Les pharmaciens ont développé ces dernières années de nombreux services, dont les dossiers pharmaceutiques digitalisés, mais aussi le suivi pharmaceutique et l’éducation thérapeutique. Leurs associations ont mis en place des sessions de pharmacie clinique très suivies, et les pharmaciens sont même formés à la consultation et à la prescription de médicaments pour certaines affections mineures… mais n’ont pour le moment pas le droit de prescrire. Il en est de même pour la vaccination : ils y sont formés mais ne peuvent l’effectuer eux-mêmes, pas même celle contre le Covid, car cet acte est réservé aux infirmières. Les pharmacies sont rémunérées par une marge fixe de 27,9 % sur les médicaments prescrits, qui se transforme en trois niveaux d’honoraires allant de 38 à 48 euros pour les médicaments coûtant respectivement plus de 91, 200 et 500 euros.

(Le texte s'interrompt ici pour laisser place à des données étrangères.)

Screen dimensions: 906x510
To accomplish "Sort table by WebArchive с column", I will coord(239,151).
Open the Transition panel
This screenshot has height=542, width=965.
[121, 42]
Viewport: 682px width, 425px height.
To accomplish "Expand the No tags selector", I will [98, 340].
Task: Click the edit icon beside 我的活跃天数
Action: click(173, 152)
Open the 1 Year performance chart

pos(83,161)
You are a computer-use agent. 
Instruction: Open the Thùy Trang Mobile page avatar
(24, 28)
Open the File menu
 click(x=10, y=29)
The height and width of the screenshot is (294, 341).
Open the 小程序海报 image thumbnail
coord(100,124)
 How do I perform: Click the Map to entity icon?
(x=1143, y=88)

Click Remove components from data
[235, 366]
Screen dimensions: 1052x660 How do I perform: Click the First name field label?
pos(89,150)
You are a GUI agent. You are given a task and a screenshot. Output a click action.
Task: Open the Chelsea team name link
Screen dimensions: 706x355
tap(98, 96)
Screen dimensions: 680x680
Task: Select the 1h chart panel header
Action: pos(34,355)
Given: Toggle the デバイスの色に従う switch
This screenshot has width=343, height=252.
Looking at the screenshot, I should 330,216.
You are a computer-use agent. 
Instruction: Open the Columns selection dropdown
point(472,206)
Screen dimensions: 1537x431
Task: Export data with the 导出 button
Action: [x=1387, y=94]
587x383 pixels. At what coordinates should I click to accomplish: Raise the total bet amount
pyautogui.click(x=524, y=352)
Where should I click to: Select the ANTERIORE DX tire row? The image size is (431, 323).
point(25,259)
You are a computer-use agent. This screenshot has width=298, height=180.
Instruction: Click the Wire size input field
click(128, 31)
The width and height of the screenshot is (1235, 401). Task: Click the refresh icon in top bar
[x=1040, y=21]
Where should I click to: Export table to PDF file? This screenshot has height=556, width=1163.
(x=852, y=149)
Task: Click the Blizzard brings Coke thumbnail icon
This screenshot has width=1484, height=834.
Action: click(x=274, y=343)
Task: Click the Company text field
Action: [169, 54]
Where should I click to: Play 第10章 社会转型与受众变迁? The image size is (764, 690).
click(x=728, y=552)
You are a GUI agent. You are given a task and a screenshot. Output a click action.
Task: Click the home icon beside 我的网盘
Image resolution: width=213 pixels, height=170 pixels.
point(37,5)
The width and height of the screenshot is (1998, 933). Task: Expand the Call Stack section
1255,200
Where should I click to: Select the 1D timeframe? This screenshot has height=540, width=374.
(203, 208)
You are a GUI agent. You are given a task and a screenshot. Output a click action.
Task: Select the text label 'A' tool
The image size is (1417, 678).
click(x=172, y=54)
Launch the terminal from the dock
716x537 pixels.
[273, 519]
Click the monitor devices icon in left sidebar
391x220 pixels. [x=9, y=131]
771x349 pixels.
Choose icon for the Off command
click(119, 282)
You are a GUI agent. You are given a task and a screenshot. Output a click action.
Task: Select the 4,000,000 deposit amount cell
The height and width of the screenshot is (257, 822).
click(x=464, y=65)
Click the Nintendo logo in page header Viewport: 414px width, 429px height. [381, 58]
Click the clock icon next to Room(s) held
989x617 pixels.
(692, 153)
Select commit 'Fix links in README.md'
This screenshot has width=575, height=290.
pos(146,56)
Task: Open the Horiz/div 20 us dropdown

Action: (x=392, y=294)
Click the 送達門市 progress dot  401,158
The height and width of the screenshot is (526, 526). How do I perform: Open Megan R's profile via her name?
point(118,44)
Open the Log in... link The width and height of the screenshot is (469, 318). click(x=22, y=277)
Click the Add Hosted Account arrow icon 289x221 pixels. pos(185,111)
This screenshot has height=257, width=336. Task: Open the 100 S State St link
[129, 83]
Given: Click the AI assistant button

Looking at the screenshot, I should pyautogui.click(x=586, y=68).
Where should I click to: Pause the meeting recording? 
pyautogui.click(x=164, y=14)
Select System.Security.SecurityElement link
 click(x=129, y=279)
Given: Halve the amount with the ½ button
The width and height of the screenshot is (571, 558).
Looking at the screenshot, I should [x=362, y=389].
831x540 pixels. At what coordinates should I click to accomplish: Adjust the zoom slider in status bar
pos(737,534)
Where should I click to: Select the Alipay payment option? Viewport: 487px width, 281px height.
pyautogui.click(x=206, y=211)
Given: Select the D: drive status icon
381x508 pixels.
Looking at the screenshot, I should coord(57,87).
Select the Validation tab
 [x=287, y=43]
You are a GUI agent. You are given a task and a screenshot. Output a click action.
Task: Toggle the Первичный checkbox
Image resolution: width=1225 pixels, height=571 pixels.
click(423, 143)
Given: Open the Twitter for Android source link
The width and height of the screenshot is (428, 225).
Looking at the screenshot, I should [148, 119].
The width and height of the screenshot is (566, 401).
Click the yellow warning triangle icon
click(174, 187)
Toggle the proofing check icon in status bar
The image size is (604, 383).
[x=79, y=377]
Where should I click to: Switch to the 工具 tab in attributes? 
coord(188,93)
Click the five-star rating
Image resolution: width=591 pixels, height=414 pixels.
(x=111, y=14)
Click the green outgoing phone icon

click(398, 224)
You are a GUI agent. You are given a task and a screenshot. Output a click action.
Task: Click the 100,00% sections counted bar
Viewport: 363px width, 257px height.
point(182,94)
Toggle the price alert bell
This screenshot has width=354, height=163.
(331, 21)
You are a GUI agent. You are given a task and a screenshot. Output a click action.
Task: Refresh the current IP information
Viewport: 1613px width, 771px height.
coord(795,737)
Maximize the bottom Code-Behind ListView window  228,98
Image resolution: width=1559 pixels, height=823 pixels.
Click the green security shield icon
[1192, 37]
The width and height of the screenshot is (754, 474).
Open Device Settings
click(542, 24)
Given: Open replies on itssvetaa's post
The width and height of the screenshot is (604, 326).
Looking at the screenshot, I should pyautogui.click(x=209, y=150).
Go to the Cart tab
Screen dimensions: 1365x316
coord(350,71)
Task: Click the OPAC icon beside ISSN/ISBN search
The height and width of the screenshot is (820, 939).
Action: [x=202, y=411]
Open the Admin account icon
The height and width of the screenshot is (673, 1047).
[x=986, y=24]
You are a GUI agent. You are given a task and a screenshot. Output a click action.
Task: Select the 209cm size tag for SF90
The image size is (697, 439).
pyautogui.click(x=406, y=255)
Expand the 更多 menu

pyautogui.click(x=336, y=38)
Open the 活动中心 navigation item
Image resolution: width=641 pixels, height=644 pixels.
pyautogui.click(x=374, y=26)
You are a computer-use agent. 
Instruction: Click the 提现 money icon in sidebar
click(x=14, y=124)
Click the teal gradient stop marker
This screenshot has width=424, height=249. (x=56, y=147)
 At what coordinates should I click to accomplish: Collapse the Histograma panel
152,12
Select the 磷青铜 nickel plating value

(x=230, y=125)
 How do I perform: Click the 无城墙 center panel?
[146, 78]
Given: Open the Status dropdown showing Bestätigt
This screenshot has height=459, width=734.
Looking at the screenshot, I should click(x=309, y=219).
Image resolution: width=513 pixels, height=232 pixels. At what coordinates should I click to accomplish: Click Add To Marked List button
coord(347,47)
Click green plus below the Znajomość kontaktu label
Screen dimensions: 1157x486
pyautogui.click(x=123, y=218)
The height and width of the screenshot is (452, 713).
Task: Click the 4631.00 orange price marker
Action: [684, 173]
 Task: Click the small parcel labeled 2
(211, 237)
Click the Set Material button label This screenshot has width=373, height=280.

Des conditions d'installation relativement ouvertes
À côté des syndicats de titulaires, il existe plusieurs syndicats et associations d’adjoints. Ces structures négocient avec les titulaires, que ce soit en matière de compétences ou de revenus, mais estiment qu’il n’y a pas, actuellement, de « conflit social » avec ces derniers, même si certains adjoints vivent mal les horaires très étendus, souvent jusqu’à 22 heures, voire toute la nuit et tous les week-ends !
Les adjoints désireux de s’installer doivent attendre qu’une pharmacie se libère, mais le marché reste relativement ouvert, selon Farmaconsulting, le leader des transactions d’officines en Espagne, qui traite environ 550 ventes par an, soit 80 % de ce marché. Il faut attendre en moyenne 3 à 5 ans pour trouver une officine, mais la situation, comme les prix, est très variable d’une région à l’autre. C’est à Madrid, en Andalousie, à Barcelone et dans la Communauté Valencienne que la demande est la plus forte, alors qu’elle est très faible en Navarre et dans les îles. Les adjoints recherchent surtout des pharmacies réalisant un chiffre d’affaires avoisinant les 500 000 euros, réalisé en moyenne par 35 % des officines, le prix de vente étant calculé en fonction du chiffre d’affaires des deux années précédant la vente.